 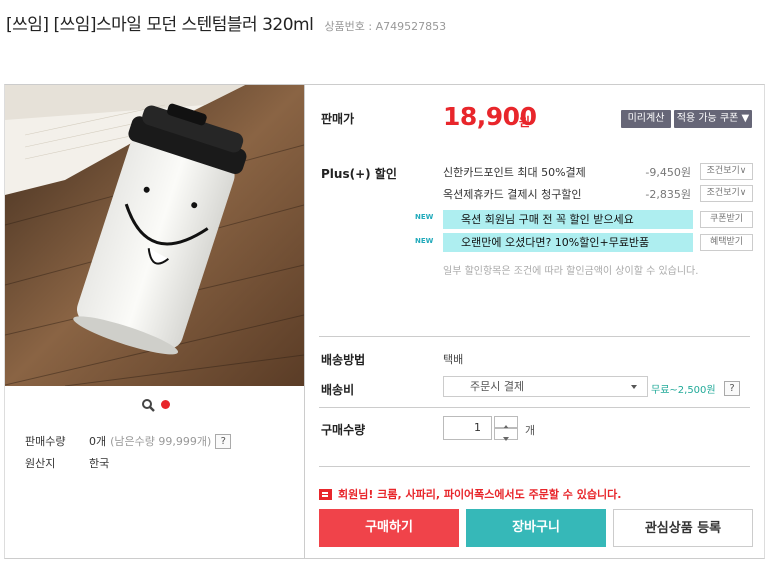 I want to click on condition-button-2: 조건보기∨, so click(x=726, y=194).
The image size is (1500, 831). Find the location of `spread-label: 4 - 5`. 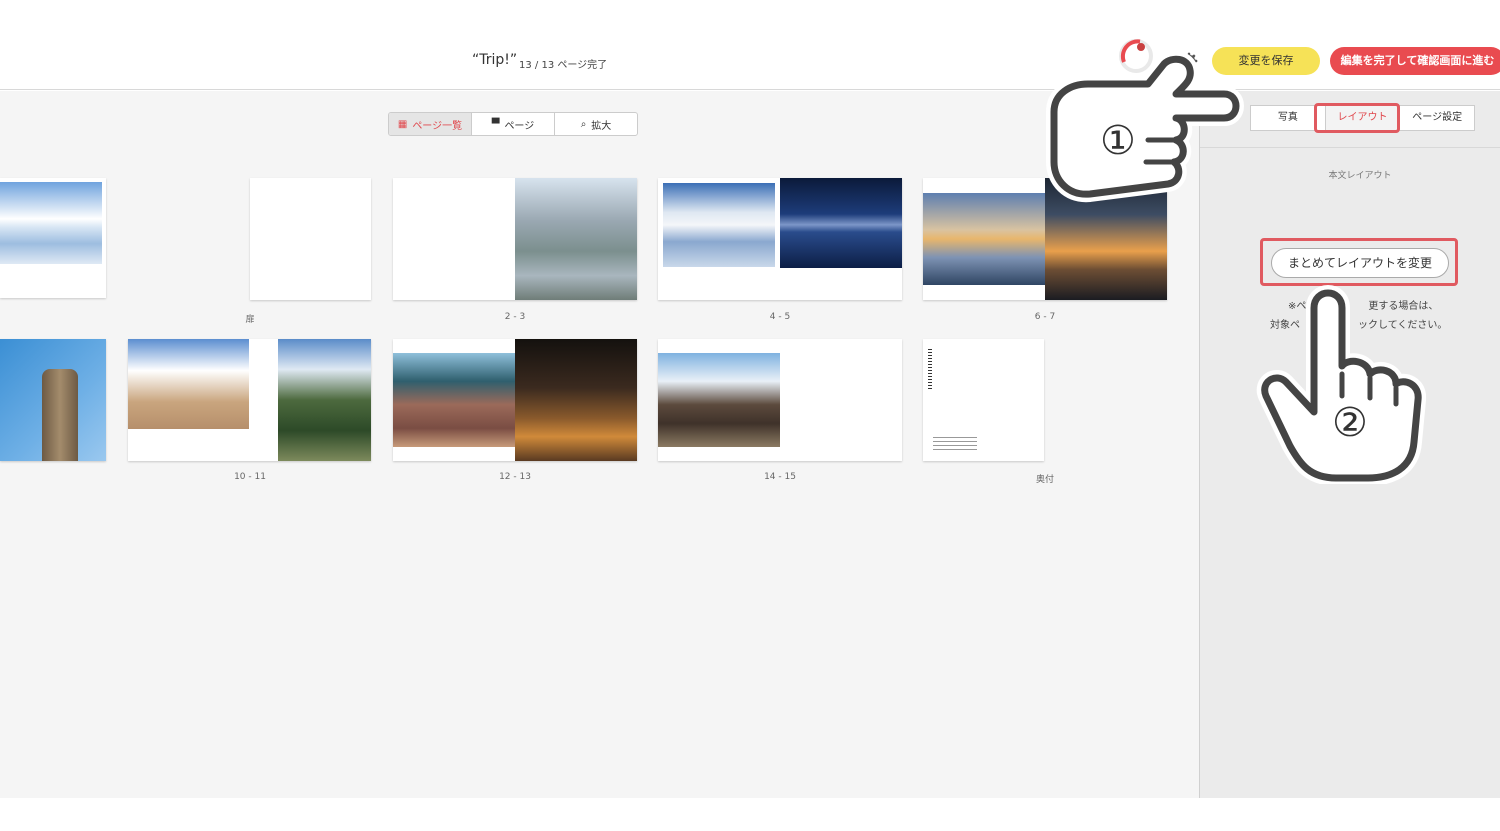

spread-label: 4 - 5 is located at coordinates (780, 317).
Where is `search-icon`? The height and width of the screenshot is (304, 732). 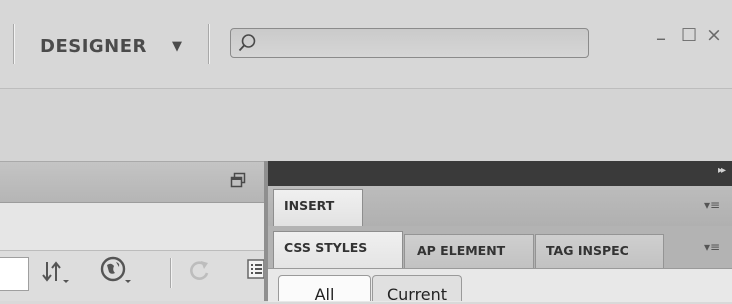 search-icon is located at coordinates (247, 43).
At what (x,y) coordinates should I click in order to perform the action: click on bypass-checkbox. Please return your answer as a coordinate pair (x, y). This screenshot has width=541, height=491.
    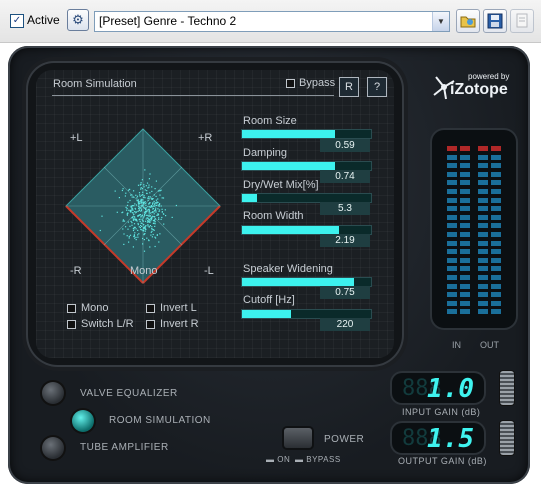
    Looking at the image, I should click on (290, 84).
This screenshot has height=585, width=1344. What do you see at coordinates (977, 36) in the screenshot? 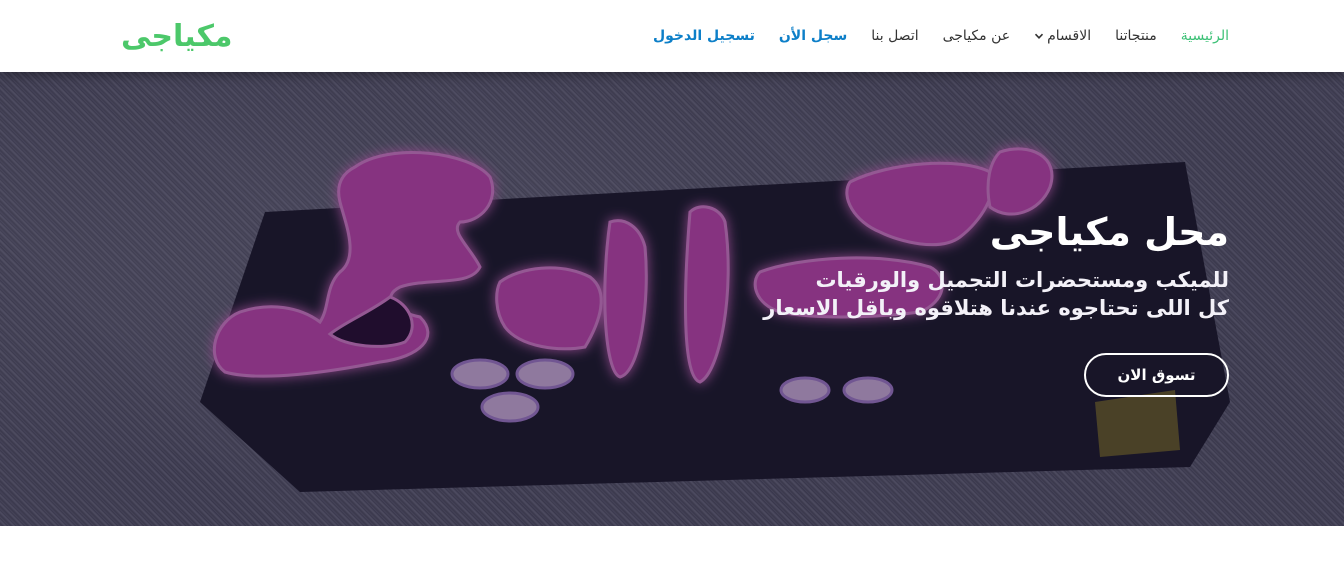
I see `nav-item-about: عن مكياجى` at bounding box center [977, 36].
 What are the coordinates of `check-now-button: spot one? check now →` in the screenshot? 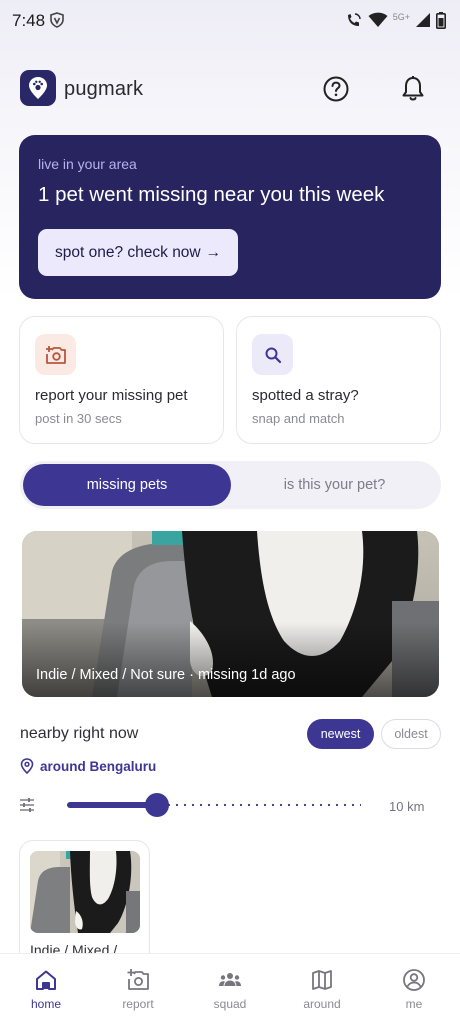 It's located at (138, 252).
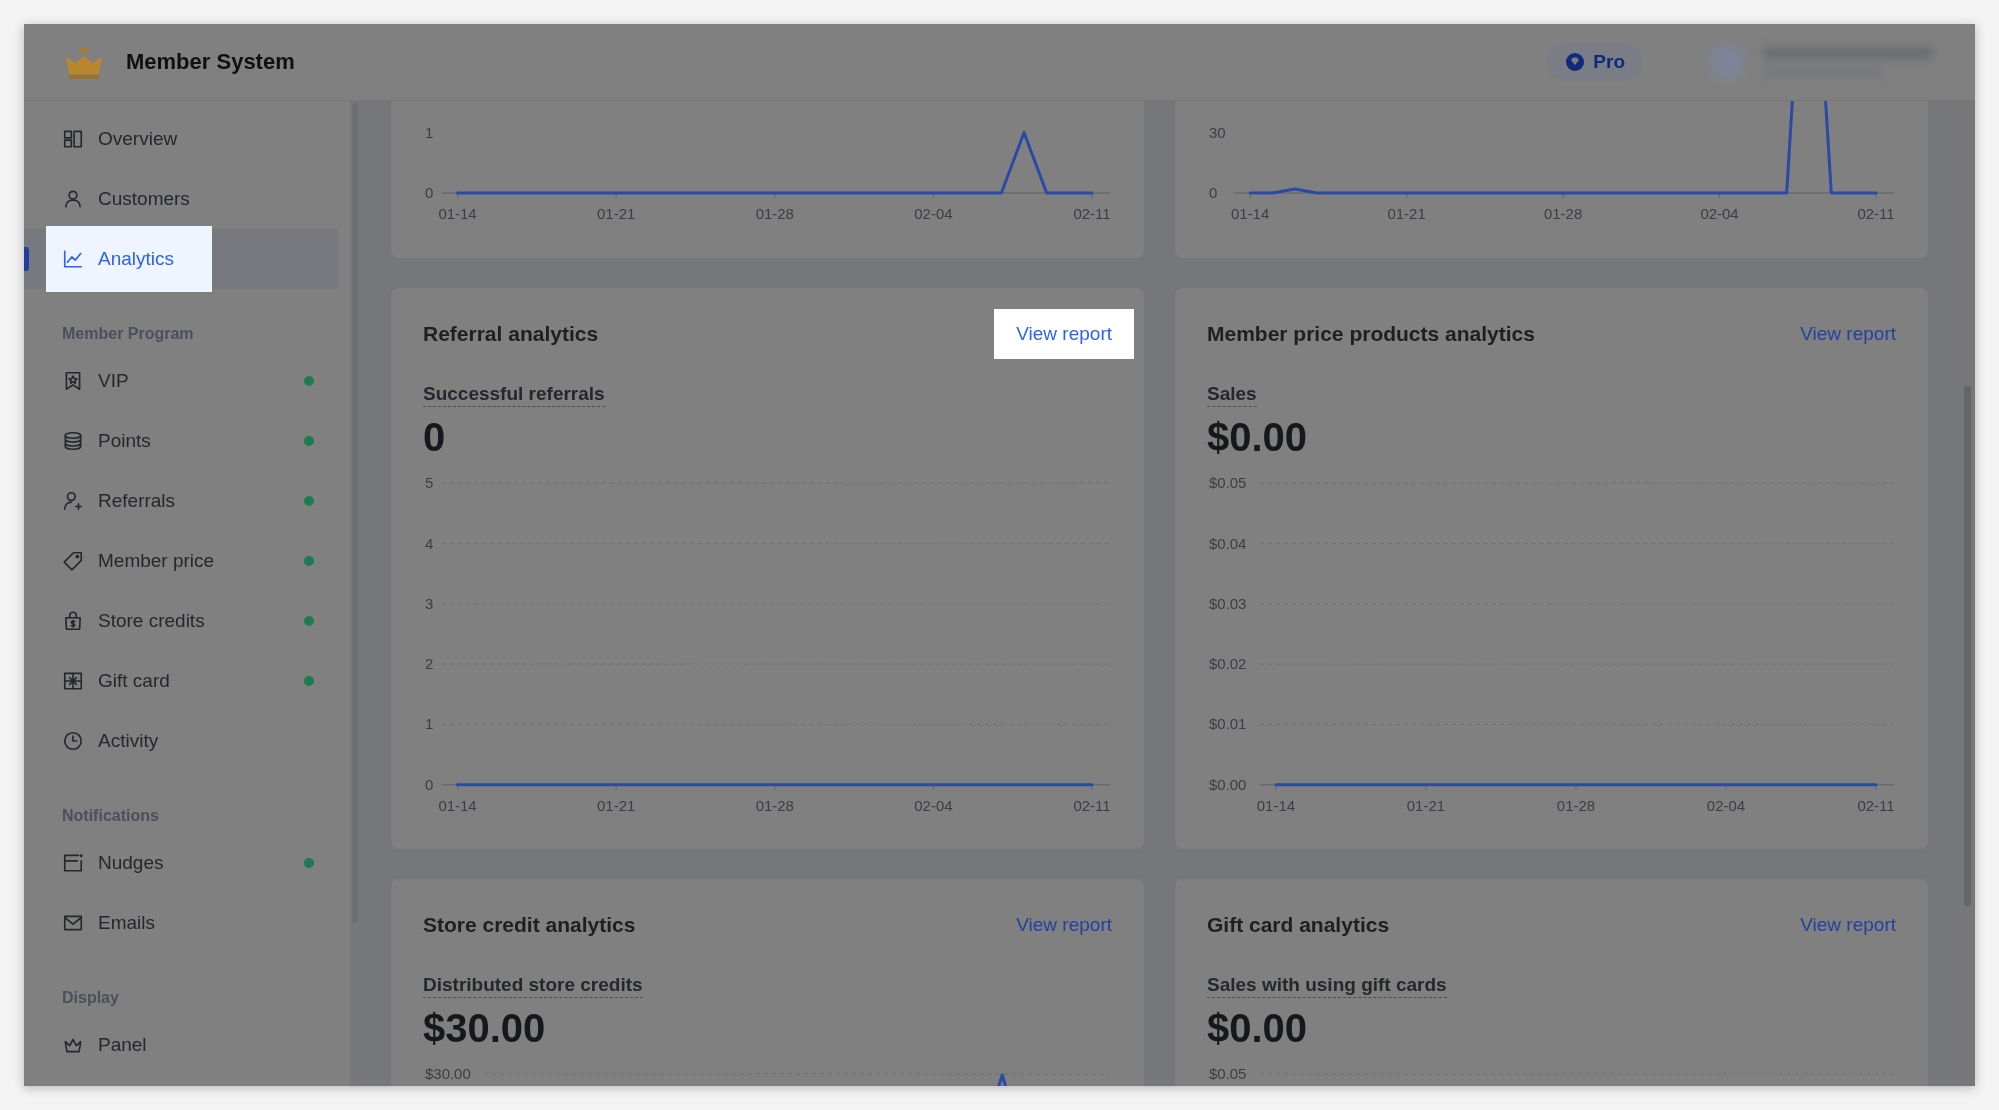  Describe the element at coordinates (1228, 724) in the screenshot. I see `axis-label: $0.01` at that location.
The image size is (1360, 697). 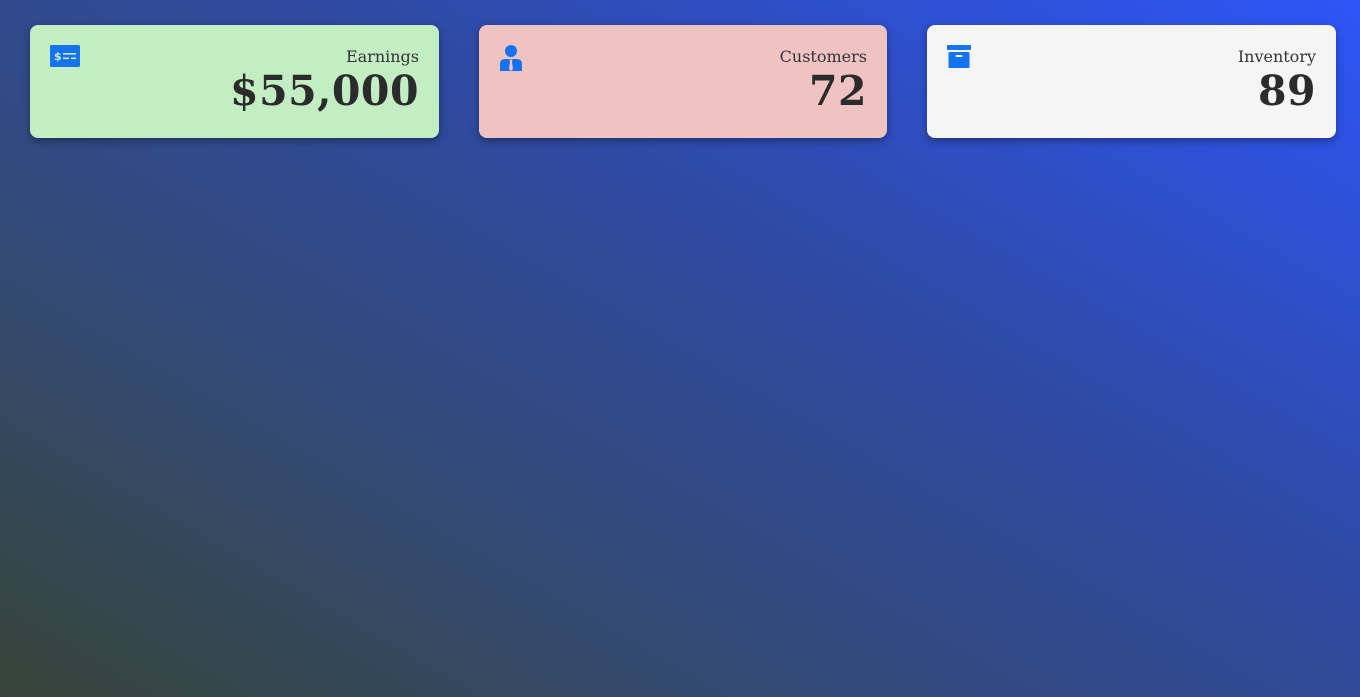 I want to click on money-check-dollar-icon: $, so click(x=65, y=58).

══════════════════════════════

Exercise brief
Recast the part of the material that opens with the line containing "This screenshot has height=585, width=1344." and closes with the line containing "center [977, 36]." as a two-column CSV with the headers input and output. Each input and its answer go in one row, with every field quoted, line breaks turned into spaces, and the pictures left out.

Written reply
input,output
"This screenshot has height=585, width=1344. What do you see at coordinates (977, 36) in the screenshot?","I see `nav-item-about: عن مكياجى` at bounding box center [977, 36]."